Five years ago, dockless shared electric scooters began showing up nationwide. The motorized transports became immediately popular with the younger set as a way to avoid traffic jams and help with the climate change difficulty.
One year in, Bird, the largest manufacturer, skyrocketed in value from $300 million to $2 billion. However, the attention they received took a different form. Many described the e-scooters as “flimsy,” with an average life span of less than one month, a contention that the company disputes with claims of up to four months.
Bird’s image also took a hit when users were reporting battery fires and brake failures, a story that the media could not resist. By August of 2018, the company’s CEO unloaded millions in his own company’s stock.
A potential new era?
The looming shadow over electric scooters remains, even with more than 200 brands. Even though they account for a minuscule number of travelers, injuries have skyrocketed with bans imposed by officials in many high-profile cities, including Manhattan. Other areas are looking to rid themselves of the risky transports.

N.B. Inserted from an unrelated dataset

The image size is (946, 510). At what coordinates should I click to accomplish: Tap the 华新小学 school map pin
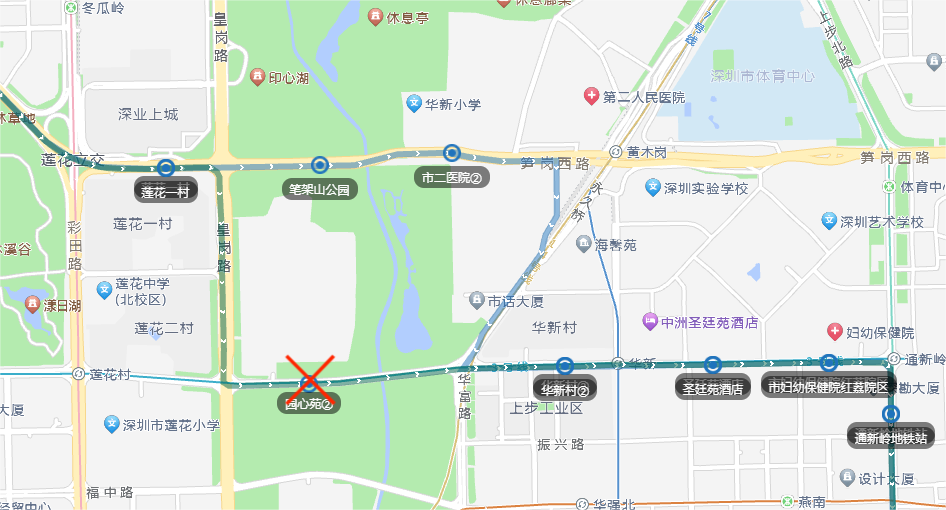[x=414, y=103]
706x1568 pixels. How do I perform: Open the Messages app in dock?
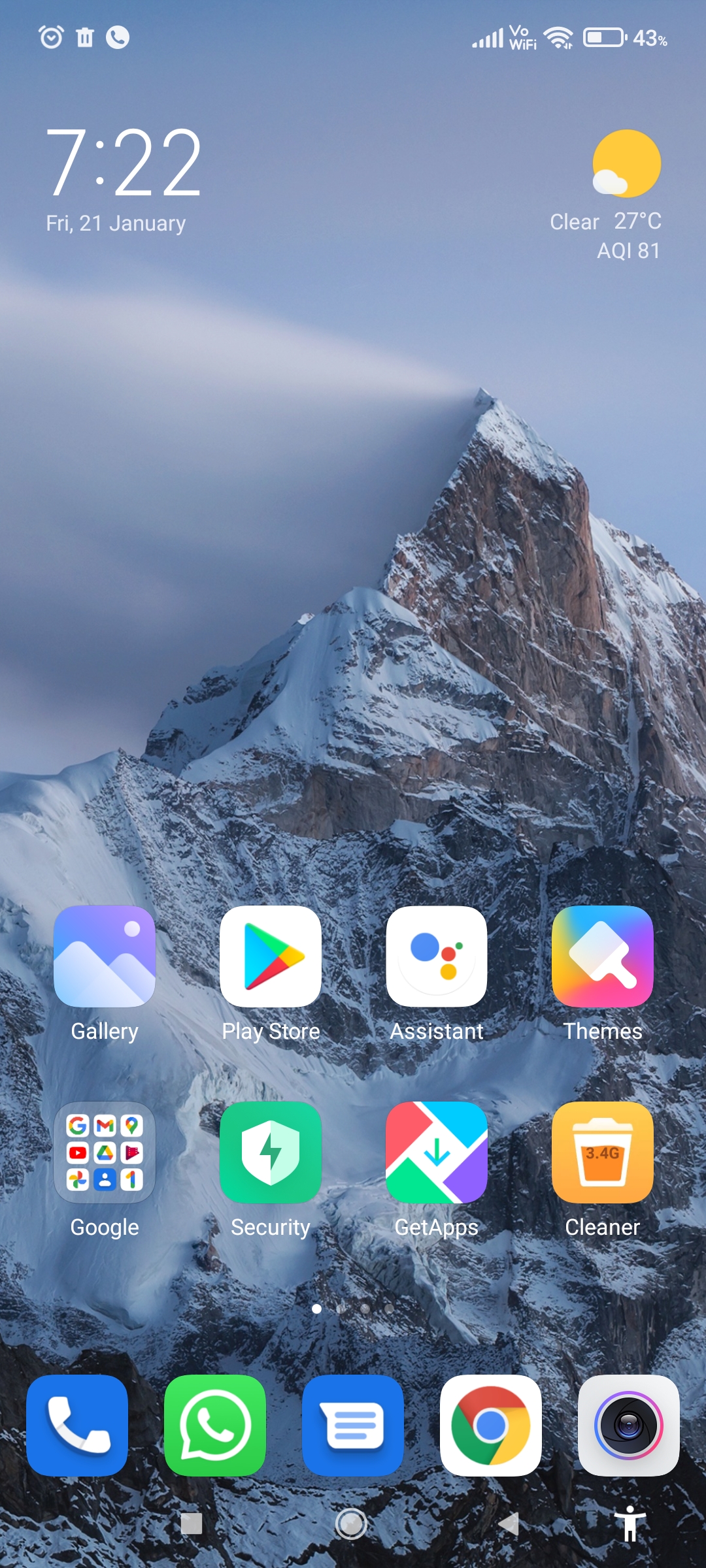(x=353, y=1426)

Various companies are stepping forward to change the image of e-scootering, claiming a focus on safety via cutting-edge technology. New models are noticeably bulkier. However, features include an automatic shutdown of the engine when the scooter operator hops onto a curb, veers back and forth dangerously, or travels the wrong way on a one-way street.
E-scooters have traveled a rough road in safety and acceptance. Continued tinkering and learning from past mistakes may make a difference. However, accidents will still occur, resulting in injuries caused by negligent operation or product defects.